> **What you need to do**: Take the line with "Image resolution: width=1250" and every line after it in the entries below, and set them down exactly, without any pictures.

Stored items

=====

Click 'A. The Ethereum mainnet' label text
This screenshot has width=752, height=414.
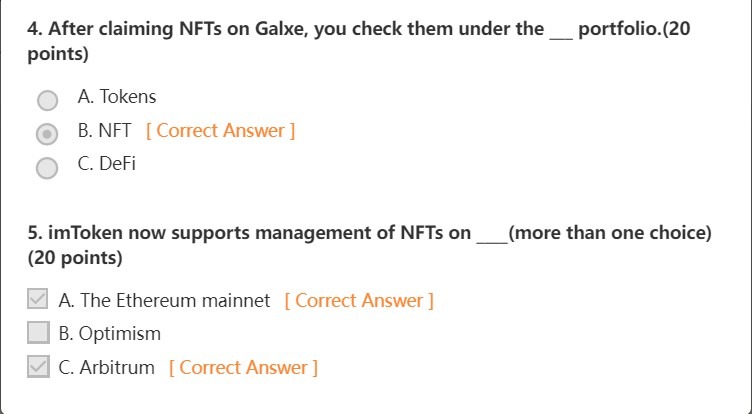coord(165,300)
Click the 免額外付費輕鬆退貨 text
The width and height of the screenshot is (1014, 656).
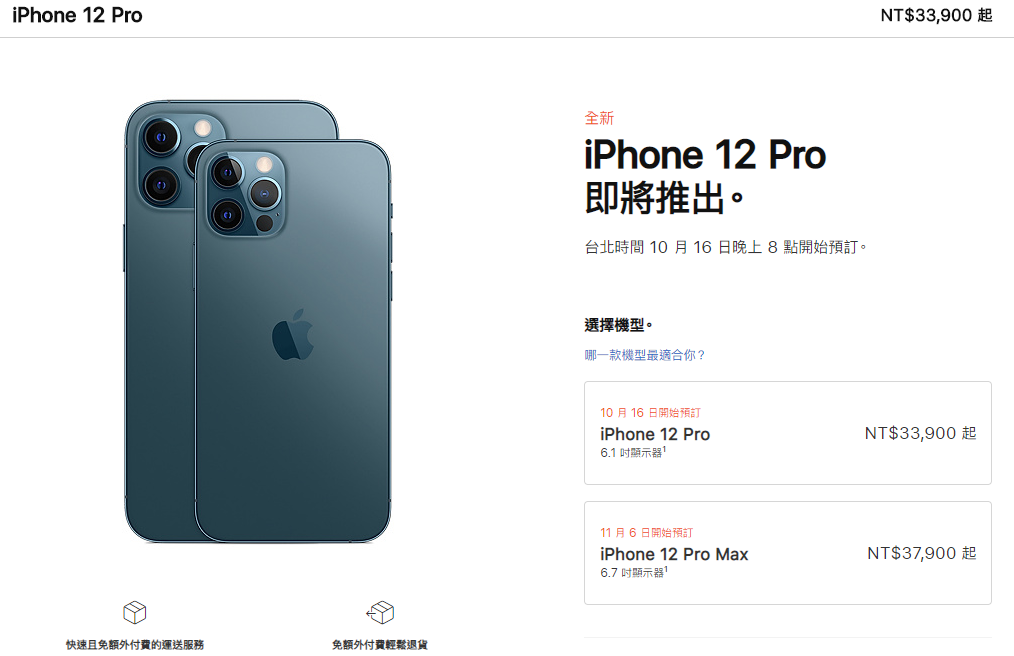[380, 644]
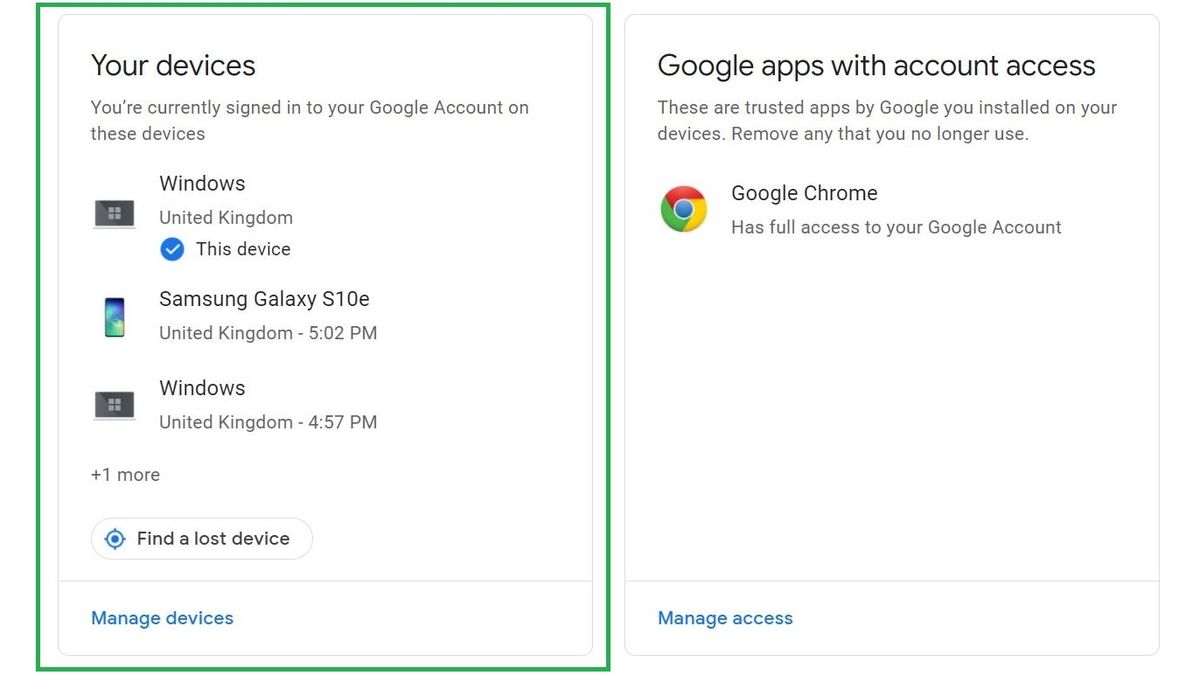Image resolution: width=1200 pixels, height=675 pixels.
Task: Open Manage access
Action: pos(725,618)

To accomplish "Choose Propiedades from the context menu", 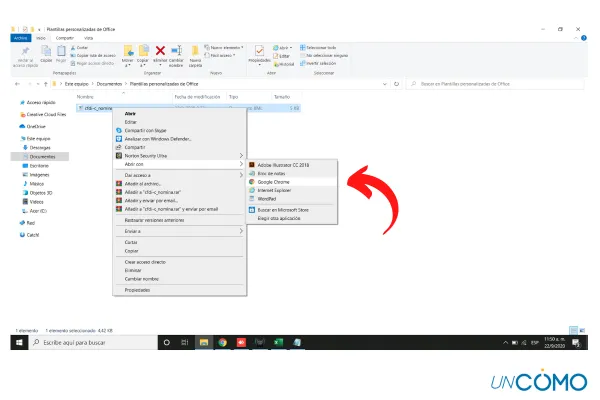I will (x=137, y=289).
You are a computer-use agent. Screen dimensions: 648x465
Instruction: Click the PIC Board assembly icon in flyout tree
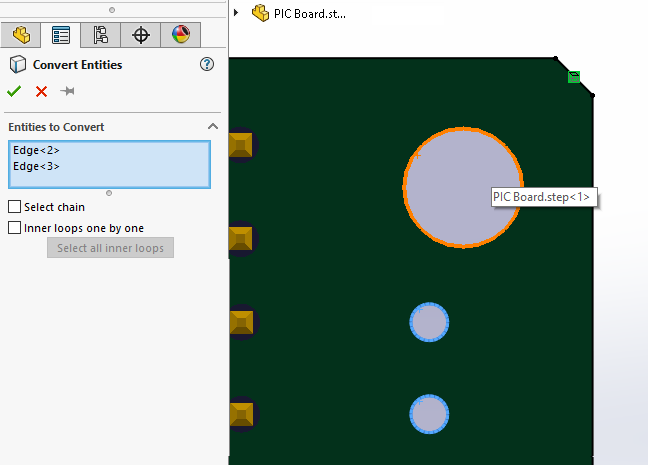click(x=260, y=13)
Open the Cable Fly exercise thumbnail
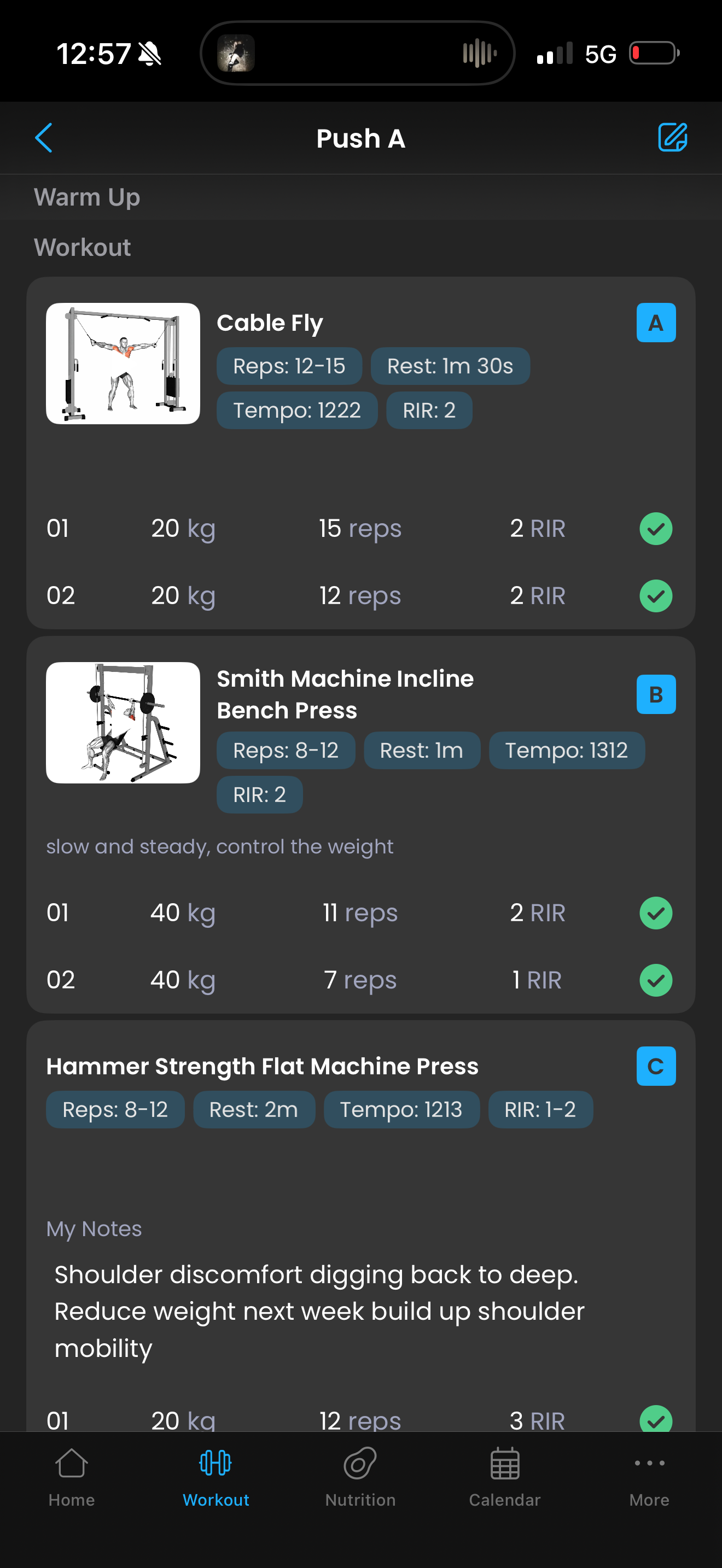Image resolution: width=722 pixels, height=1568 pixels. pyautogui.click(x=123, y=364)
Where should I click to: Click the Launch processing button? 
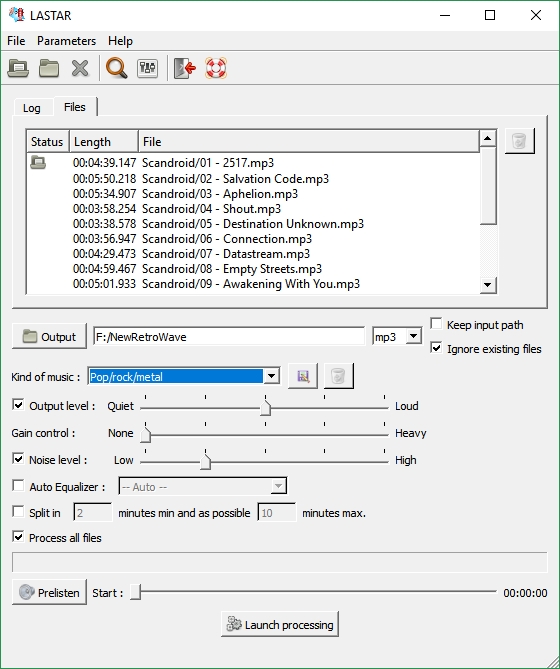tap(280, 625)
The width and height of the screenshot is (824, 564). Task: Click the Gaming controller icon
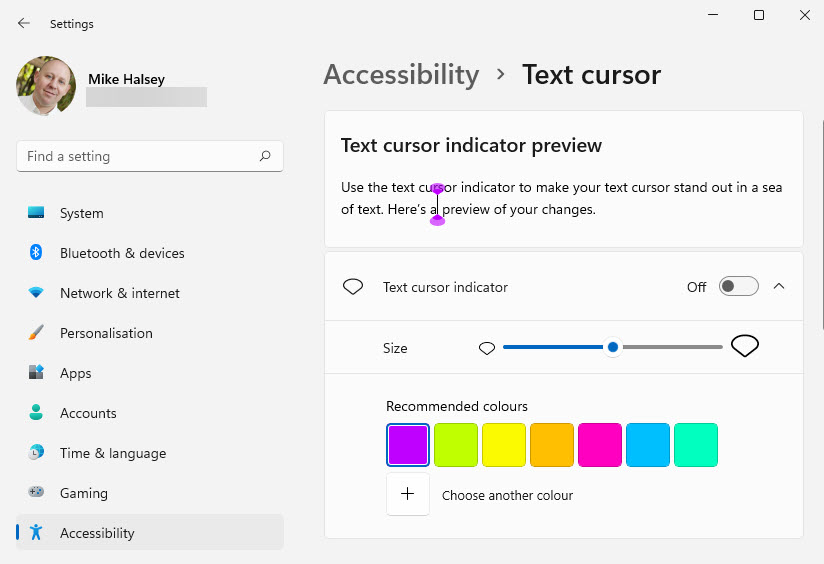click(36, 493)
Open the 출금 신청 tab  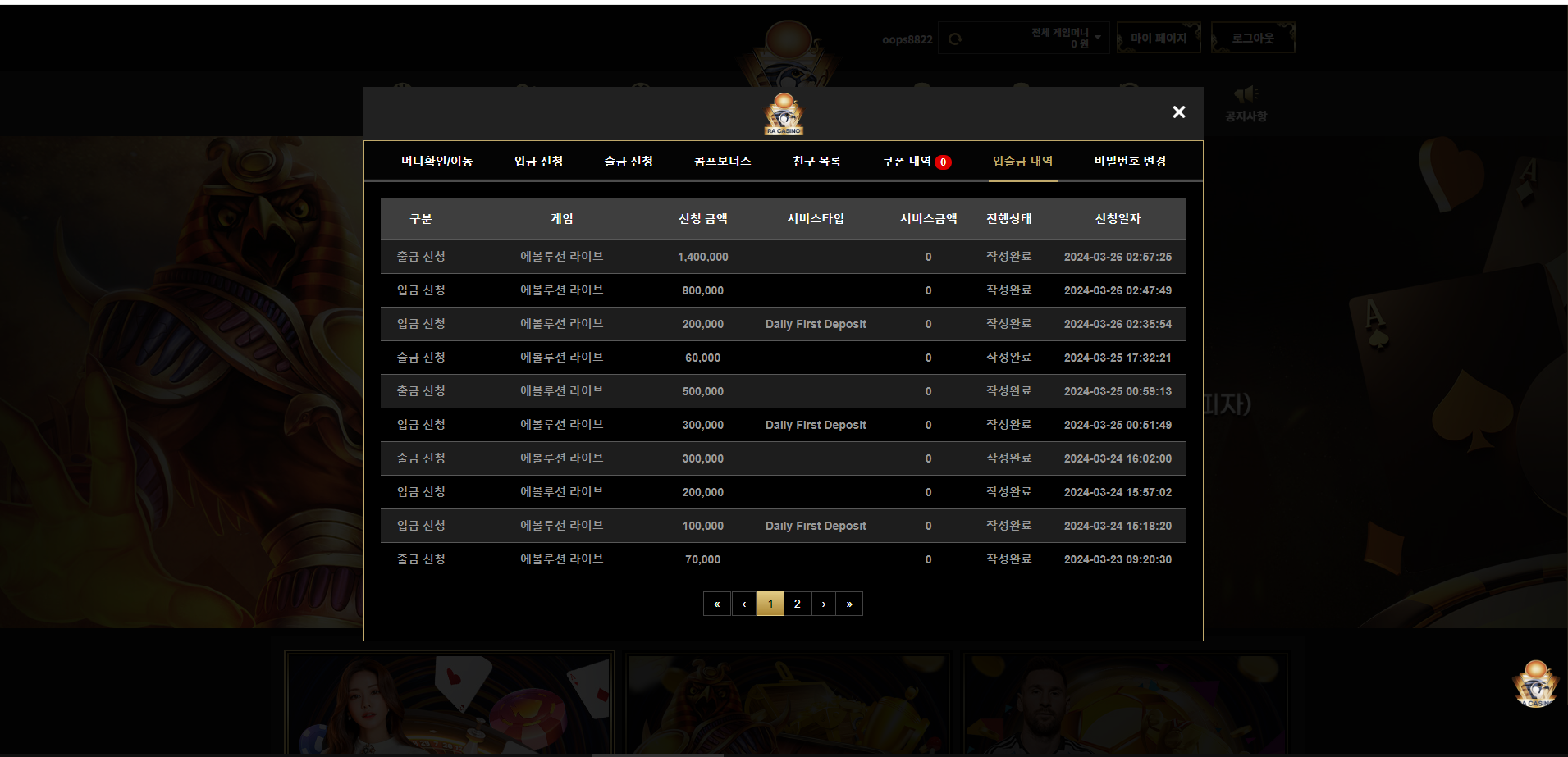629,162
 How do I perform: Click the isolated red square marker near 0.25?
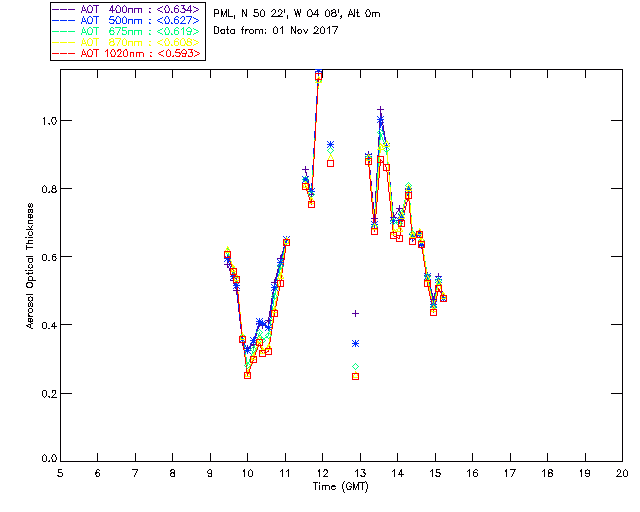[355, 376]
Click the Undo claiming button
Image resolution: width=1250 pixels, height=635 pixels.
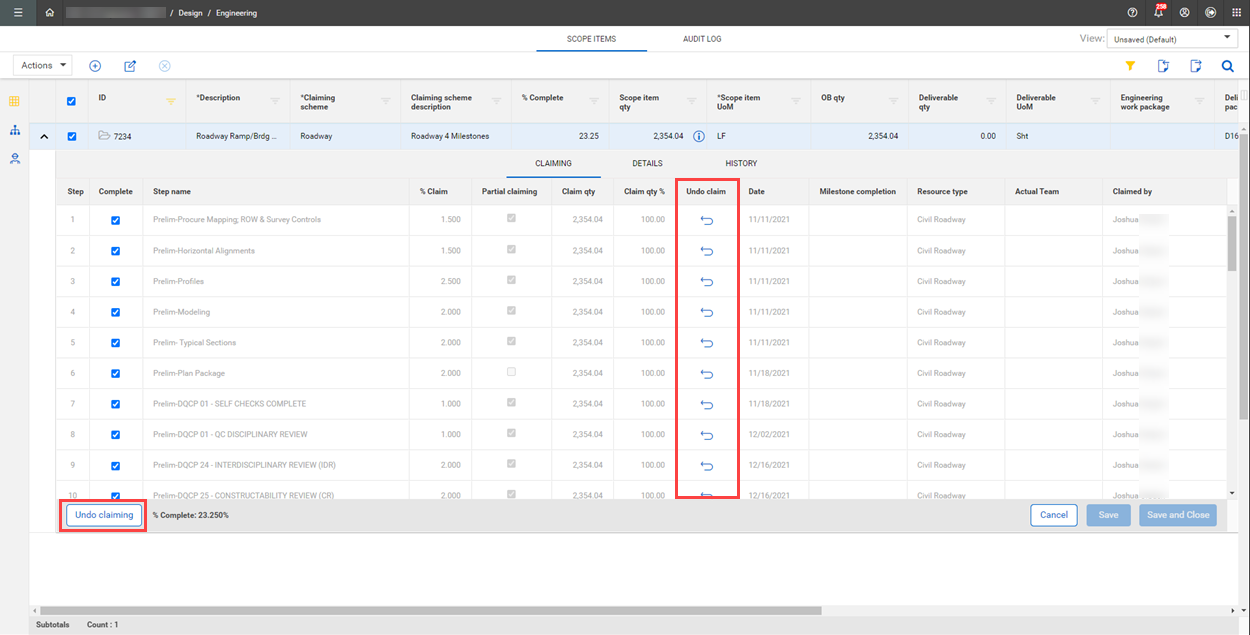[103, 515]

=====

> **Exercise response**:
Image resolution: width=1250 pixels, height=635 pixels.
[103, 515]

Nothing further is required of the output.